Like I said, just admit it. You'll feel better.
""Perfect example of this was Roger's call to buy the double short fund in August. A horrible decision, and a beginners mistake."
The only problem I see is you went double short near the bottom with a larger allocation. You clearly are not able to think for yourself, booyah. I would hate to be holding a big double short position like you. Roger's is only a few percent so it will not cause him to lose sleep if the market went up another 100% but you will feel the pain.
Anon 5:48.
It sounds like you got Anon 3:20 pegged right. He/she has been on this rant for the last couple of months whining about Roger's double short position.
We all know this Bozo here as "The Heckler". Of course since the heckler acts like Roger is the 'amateur", we have been challenging the heckler recently to give us his stellar predictions on the market or his portfolio model looking forward to no avail.

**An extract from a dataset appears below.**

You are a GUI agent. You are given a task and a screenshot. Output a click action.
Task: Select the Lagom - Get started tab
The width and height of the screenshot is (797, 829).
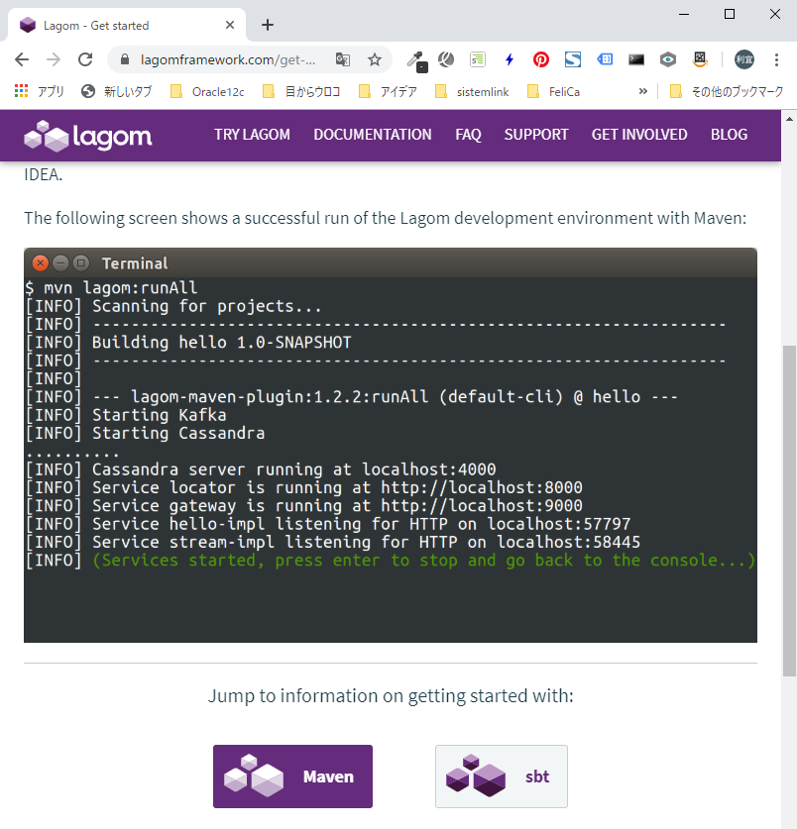[x=119, y=25]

Of course Roger has explained his reasons for still holding the short position many times here. It is to remain honest to his promises to his clients to smooth out the market while making steady gains. That sounds like professional advise to me.
So then Heckler, how much did you lose in your portfolio when you bet the house in August on shorts? 10-20%? 20-40%? Or more?
Here's a pic of The Heckler at his computer when the market went up in late August:
http://tinyurl.com/29weeq
Caption: "I'll get you Roger for this!"
Moral...don't make big bets on the stock market. Sage advise given here freely by our friend Roger on many occasions.
Okay Rog baby,
the world wants to know.....
did you close out the double short position? or did your little plan not account for the possibility that the market would rebound?
chirp, chirp.....lots of silence on this topic, mr trader.....
LOL, Roger. Can I get an email or pager alert when you respond bullish to Tickersense, too?
Predicting the future is hard!
I only like the contrarian angle in light of other data/analysis.
I think the bearish outlook is always intellectually more sexy.
I'm never neutral. Even though the market trending sideways is most often the case!
I think the bottom line when you're presenting data to your customers is your documented track record, not the Tickersense poll. LOL.
shockingly the ticker sense poll have never come up at work.
you are right about bearish arguments. they always sound smarter even if they often wrong.